Provided records>
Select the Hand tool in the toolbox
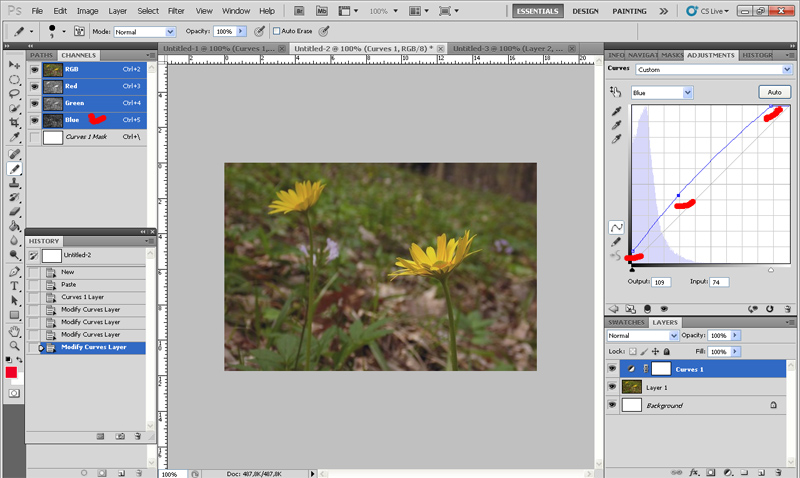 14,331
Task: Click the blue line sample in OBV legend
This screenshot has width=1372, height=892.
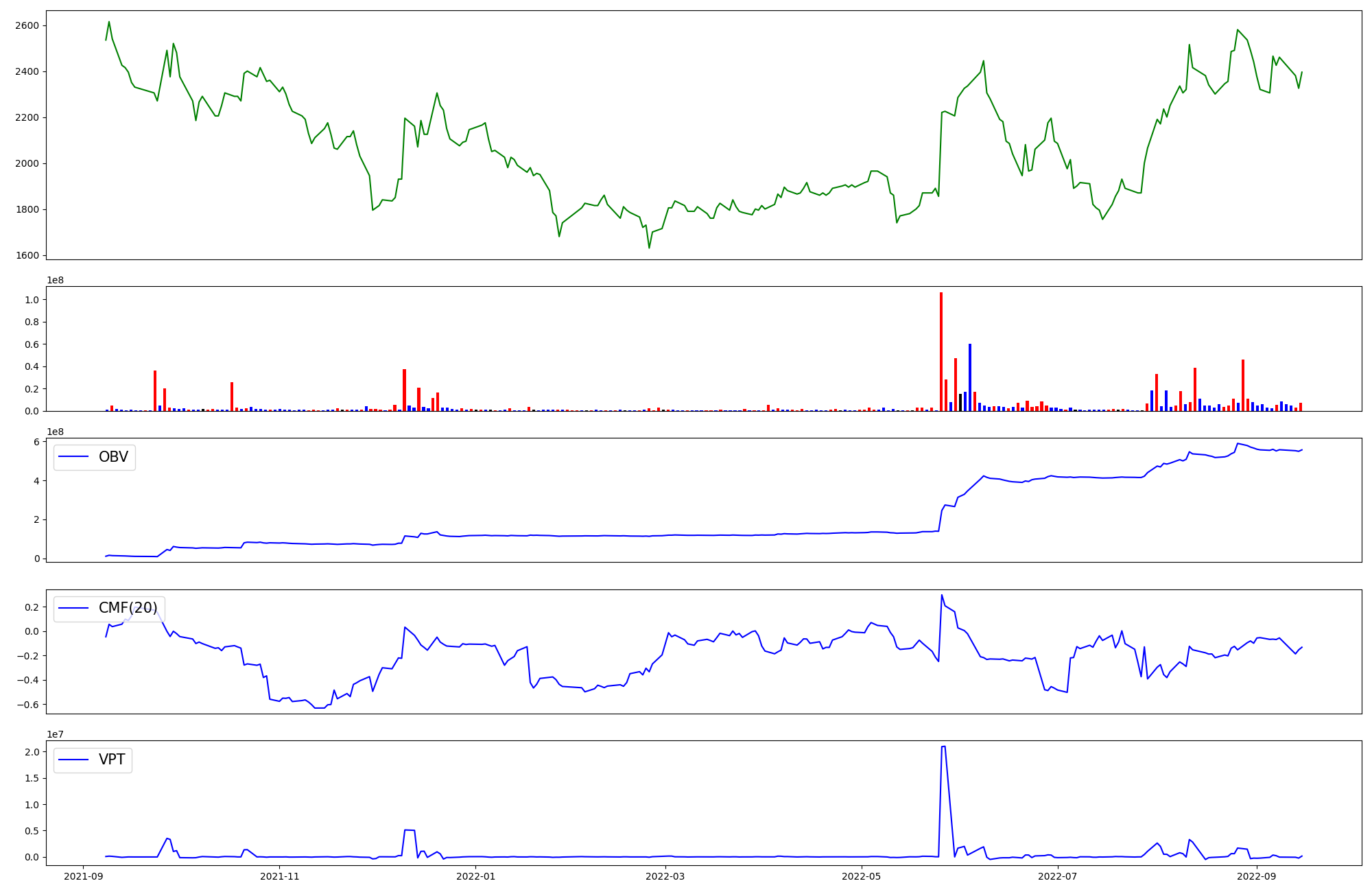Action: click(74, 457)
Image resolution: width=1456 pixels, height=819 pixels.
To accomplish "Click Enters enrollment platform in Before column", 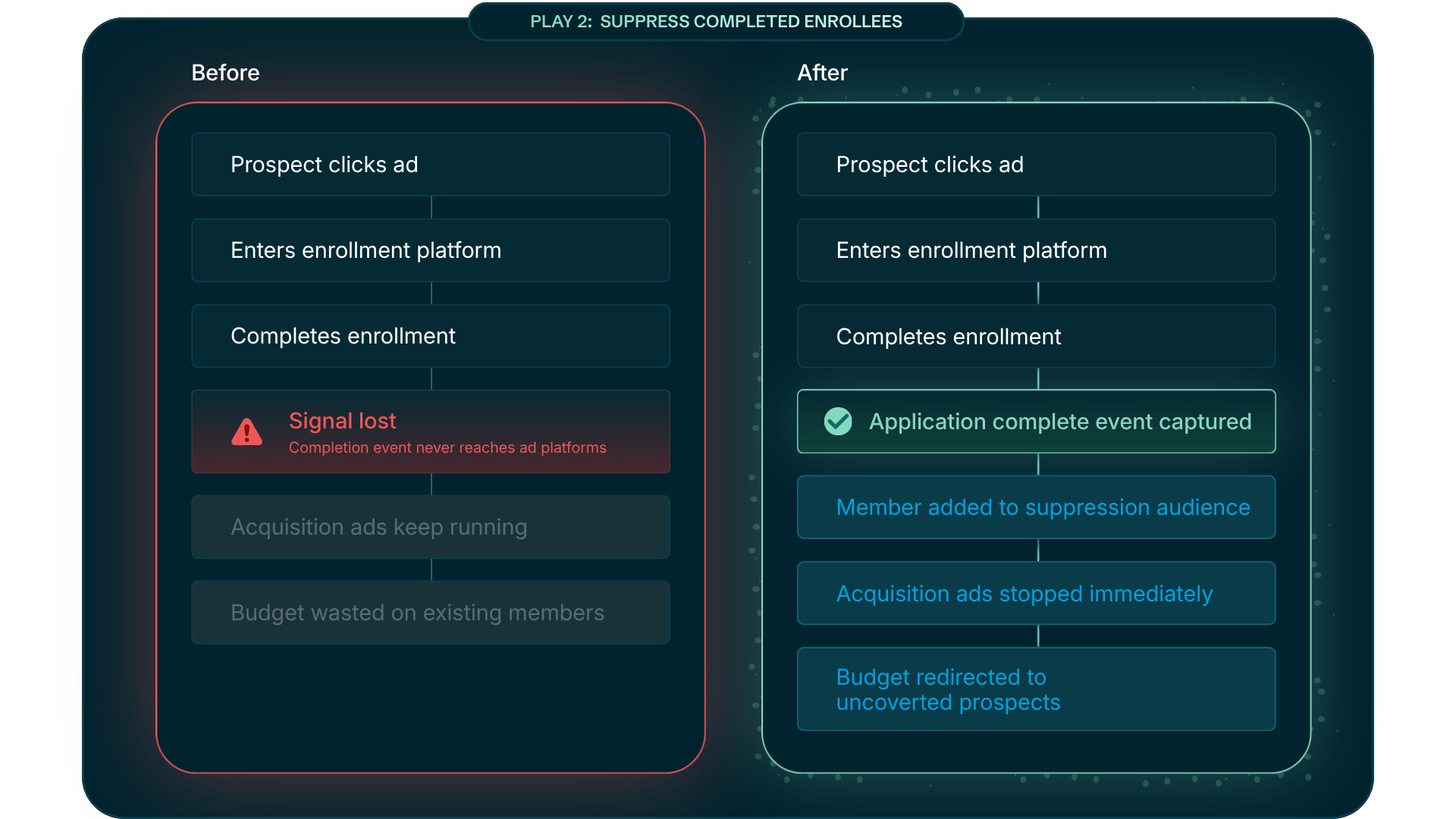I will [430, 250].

Challenge> Find each line in the data above that contains the string "width" and copy those lines out. Case counts.

Written response>
This screenshot has width=1372, height=892.
Image resolution: width=1456 pixels, height=819 pixels.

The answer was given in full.